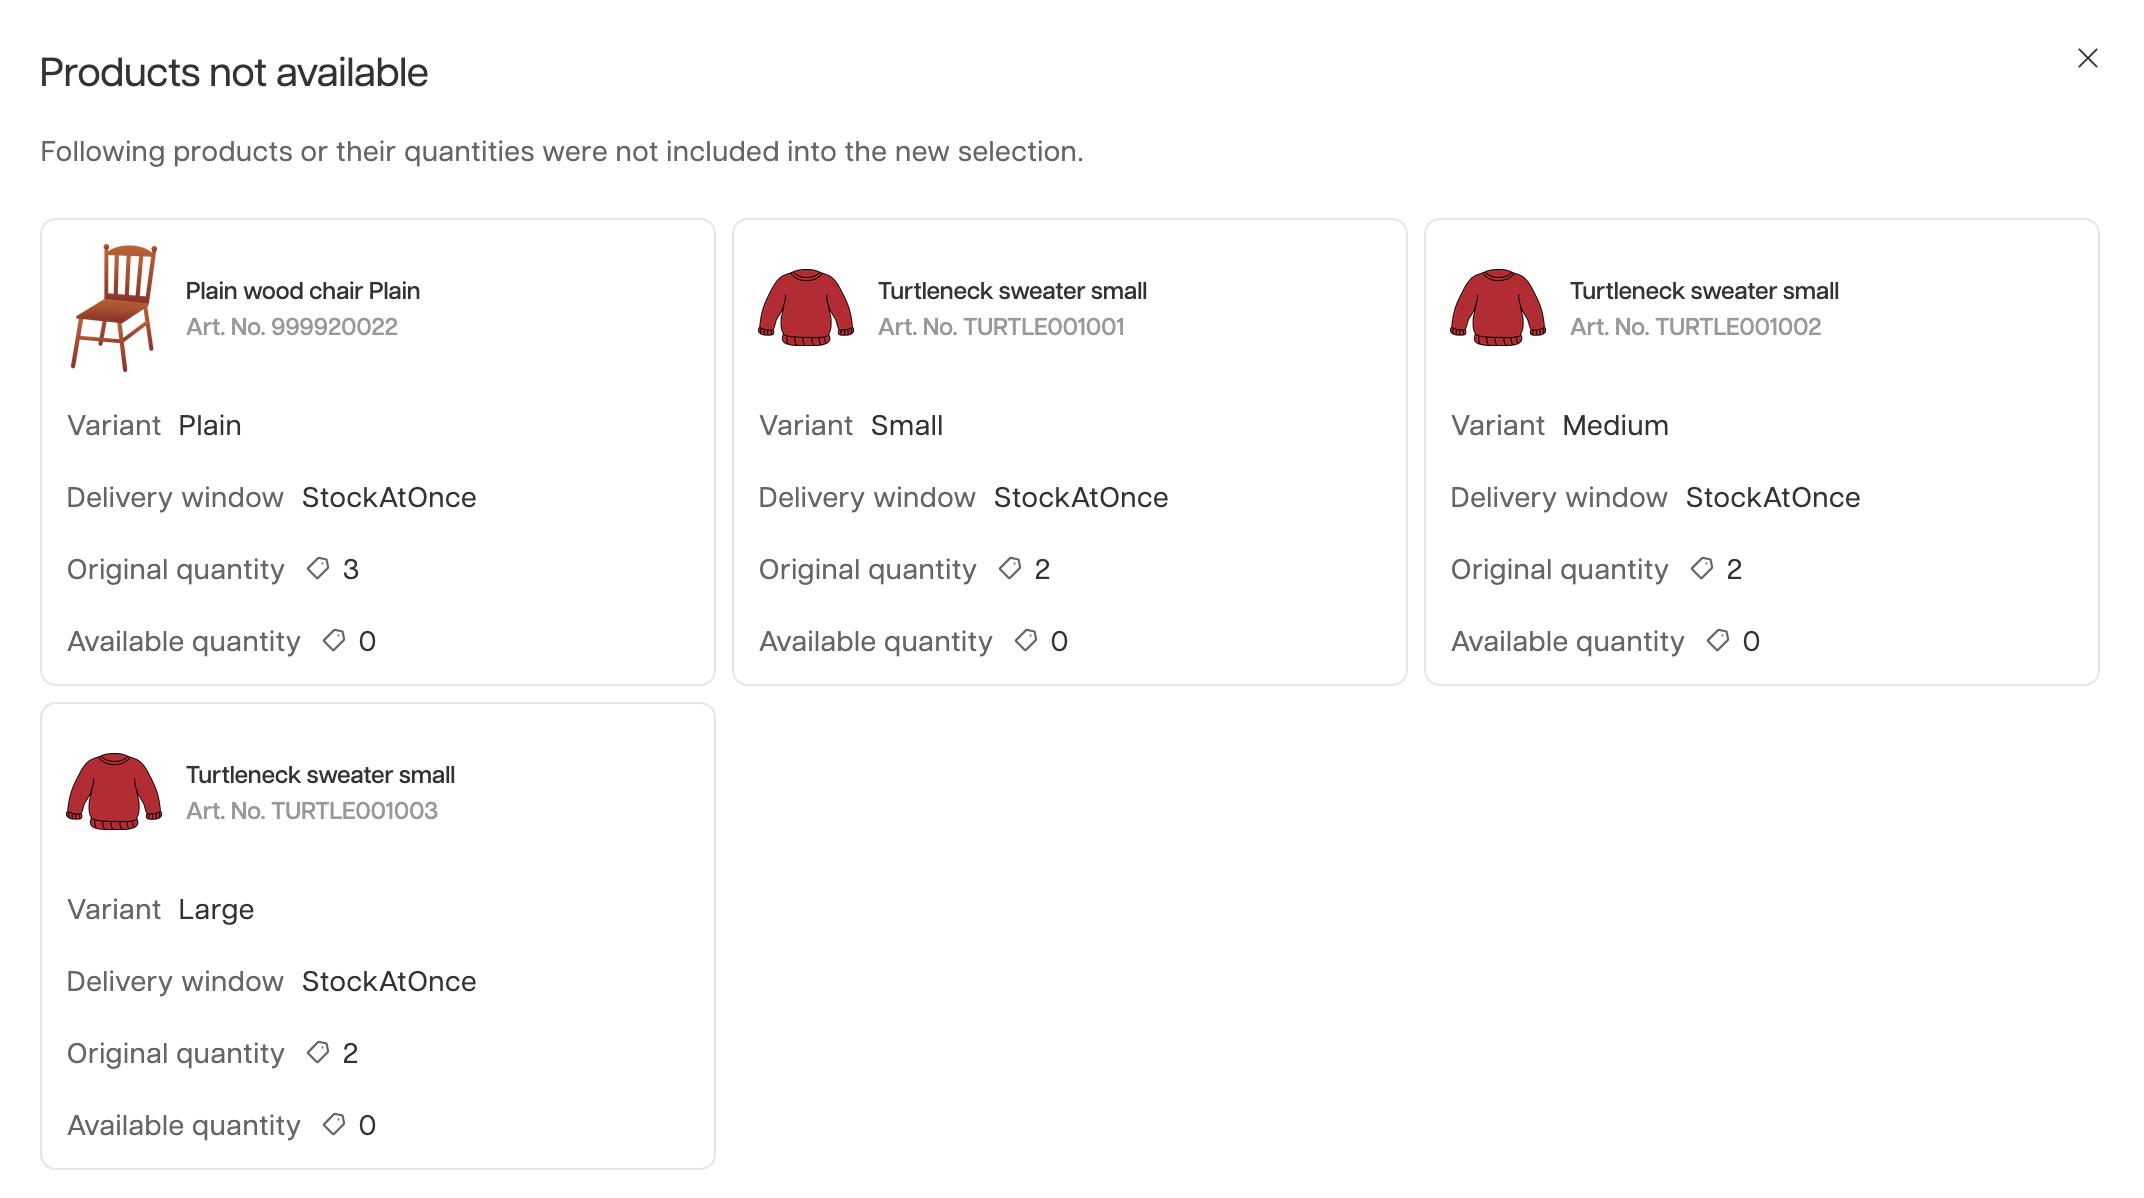Click the Plain wood chair thumbnail image
The image size is (2144, 1198).
[x=114, y=308]

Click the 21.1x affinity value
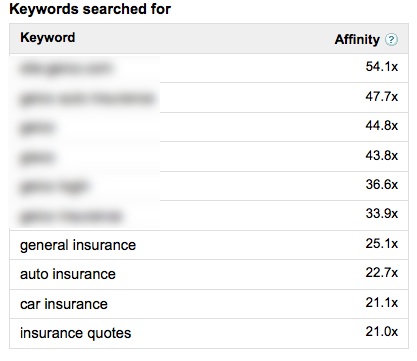pyautogui.click(x=382, y=303)
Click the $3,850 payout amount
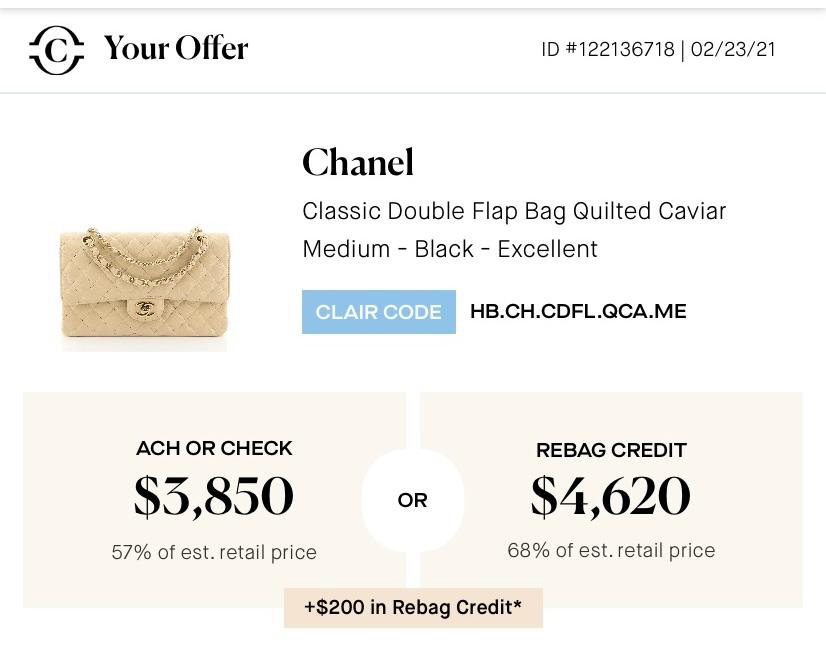This screenshot has height=666, width=826. pyautogui.click(x=214, y=495)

## Exercise aim
Reproduce every record above word for word, omitting the pictures.

## Task output
Click the Plain wood chair thumbnail image
The image size is (2144, 1198).
[x=114, y=308]

Click the 21.1x affinity value
pyautogui.click(x=382, y=303)
Click the $3,850 payout amount
This screenshot has height=666, width=826. pyautogui.click(x=214, y=495)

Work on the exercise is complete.